The WBTS project is funded by the National Oceanic and Atmospheric 
Administration and is run at the NOAA-Atlantic Oceanographic and 
Meteorological Laboratory.        

Project web page: www.aoml.noaa.gov/phod/wbts/

Project contact:
  Dr. Christopher Meinen
  NOAA-Atlantic Oceanographic and Meteorological Laboratory
  4301 Rickenbacker Cswy
  Miami, FL 33149
  Phone: 305-361-4355
  Email: Christopher.Meinen at noaa.gov

The WBTS project collects data with two types of ocean bottom-moored 
instruments: 

  - PIES -
      Pressure-equipped inverted echo sounder

  - CPIES - 
      Current and pressure-equipped inverted echo sounder


Both PIES and CPIES make the following measurements: 

 - Round trip acoustic travel time ("tau") - 
      The time required for a 12kHz sound pulse transmitted by the 
      instrument to travel from the bottom-moored location up to the 
      sea surface, reflect, and return to be heard by the instrument.  

 - Bottom pressure - 
      The ambient pressure measured at the instrument.  

A CPIES also measures the following: 

 - Near-bottom currents - 
      The zonal and meridional water velocity at a point approximately 
      50 meters above the ocean bottom above the instrument.  


This directory contains the processed and quality controlled data from 
a single PIES or CPIES mooring that has been recovered after deployment 
as part of the WBTS project.  The processed data is included here as an 
ASCII formatted file; data have been subsampled to one value per day 
(noon GMT) as part of the standard processing.  Processed pressure is 
the anomaly after removing the record-length time mean; tides have also 
been removed.  Travel time has been calibrated to a constant common 
pressure surface; for the WBTS project, all travel times have been 
calibrated using concurrent CTD profiles into the equivalent travel 
time that would be measured at 1000 decibars.  Also included is a 
subdirectory containing the original ("raw") data collected by the 
instrument in case a user wishes to process it in a different manner.  

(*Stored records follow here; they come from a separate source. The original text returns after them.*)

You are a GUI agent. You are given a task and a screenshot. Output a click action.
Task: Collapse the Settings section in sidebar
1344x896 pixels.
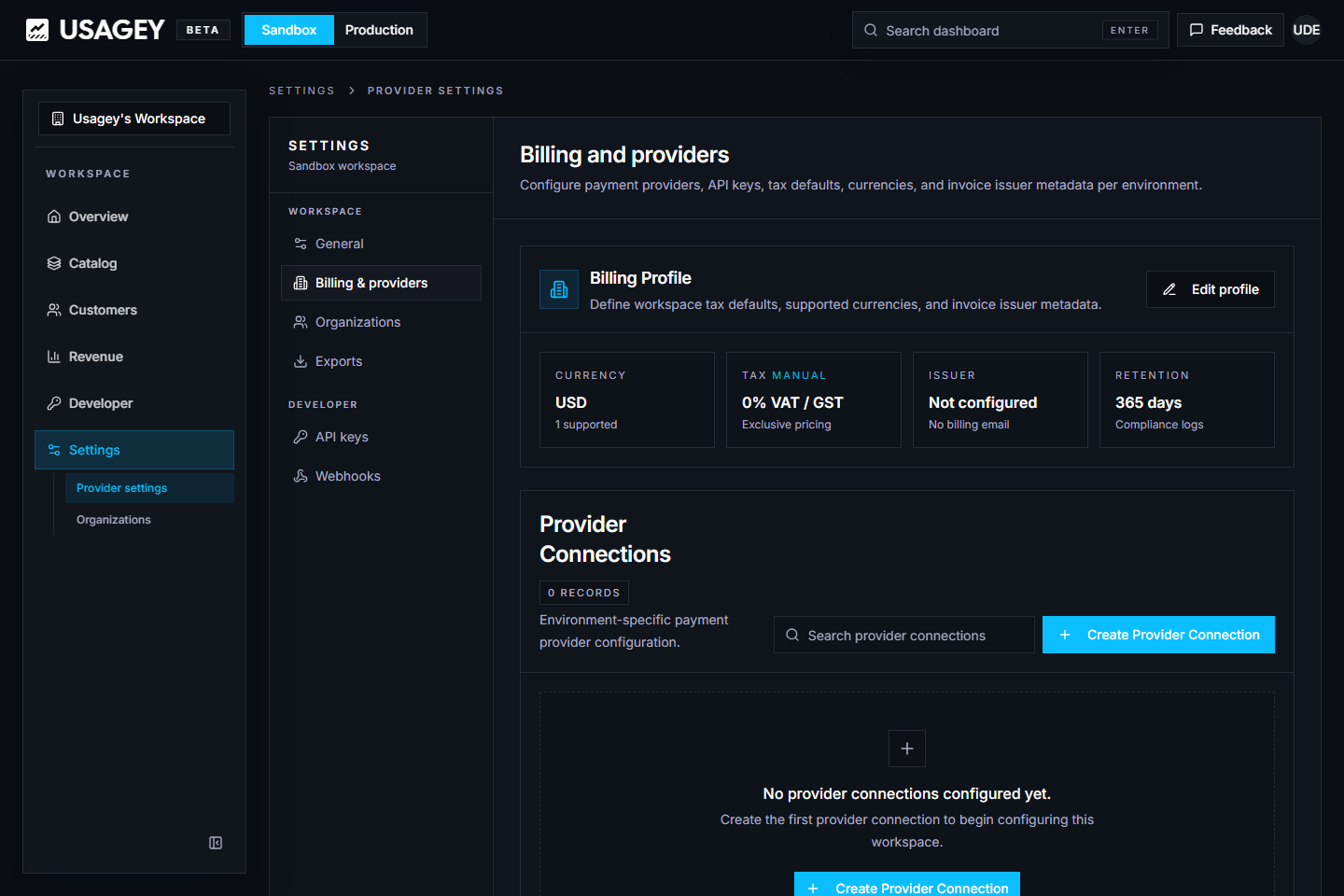pyautogui.click(x=134, y=450)
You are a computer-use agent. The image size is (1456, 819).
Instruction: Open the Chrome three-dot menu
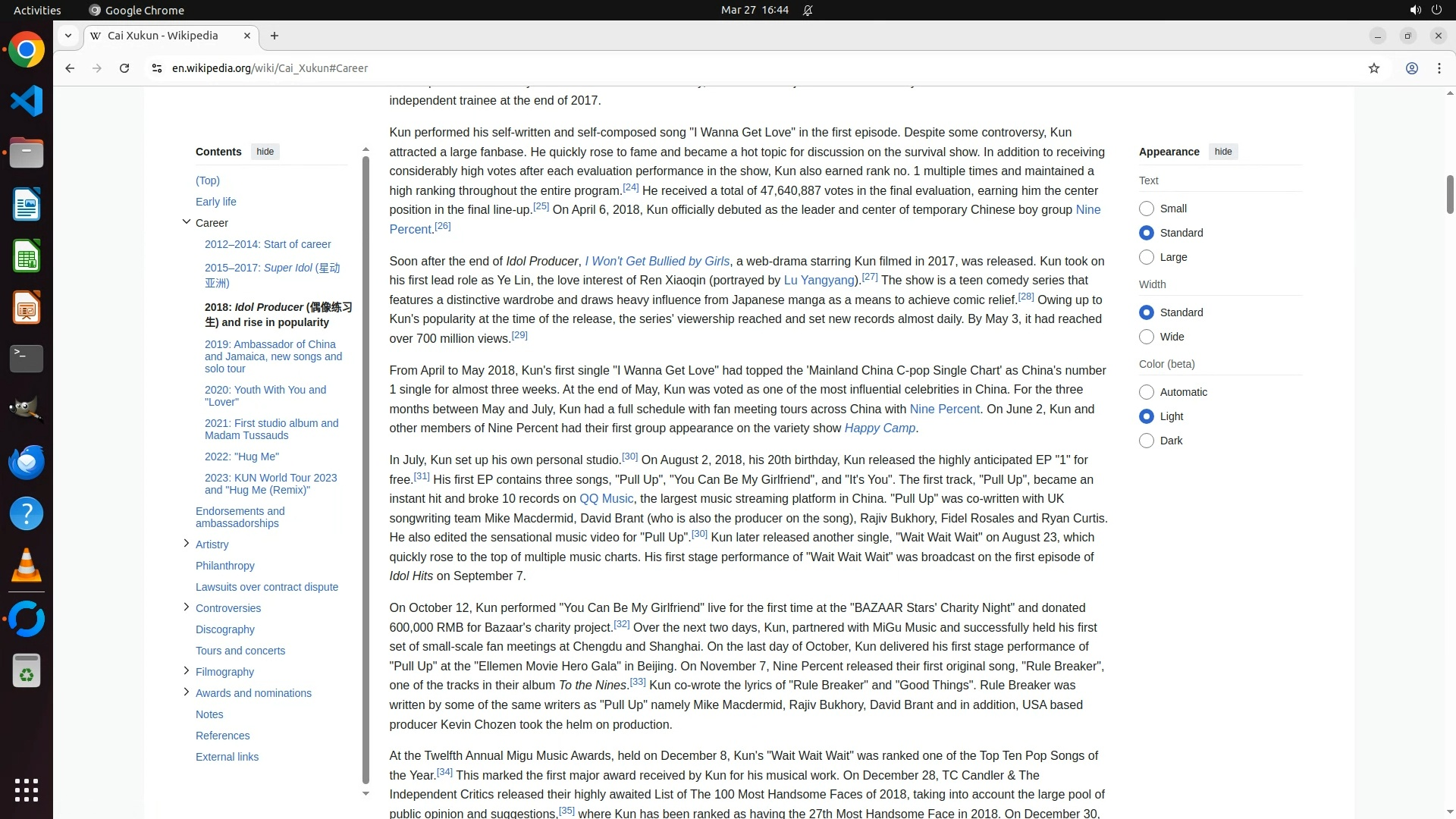(1439, 68)
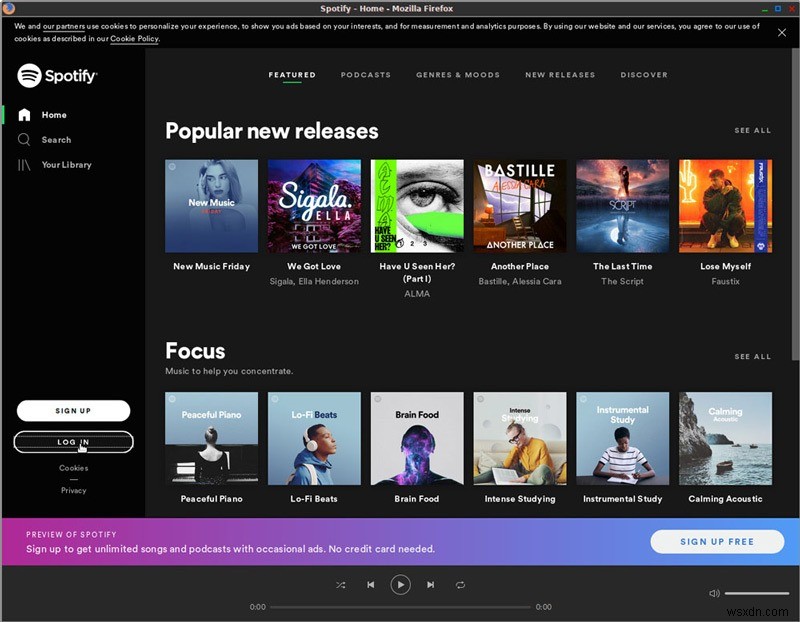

More information about the WBTS project, the processing of PIES/CPIES 
data, and the science involved in the WBTS project, please see the 
following scientific article and other references therein.  

Meinen, C.S., W.E. Johns, S.L. Garzoli, E. Van Sebille, D. Rayner, 
T. Kanzow, and M.O. Baringer, Variability of the Deep Western Boundary 
Current at 26.5°N during 2004-2009, Deep-Sea Res. Part II, 85:154-168, 
doi:10.1016/j.dsr2.2012.07.036, 2012.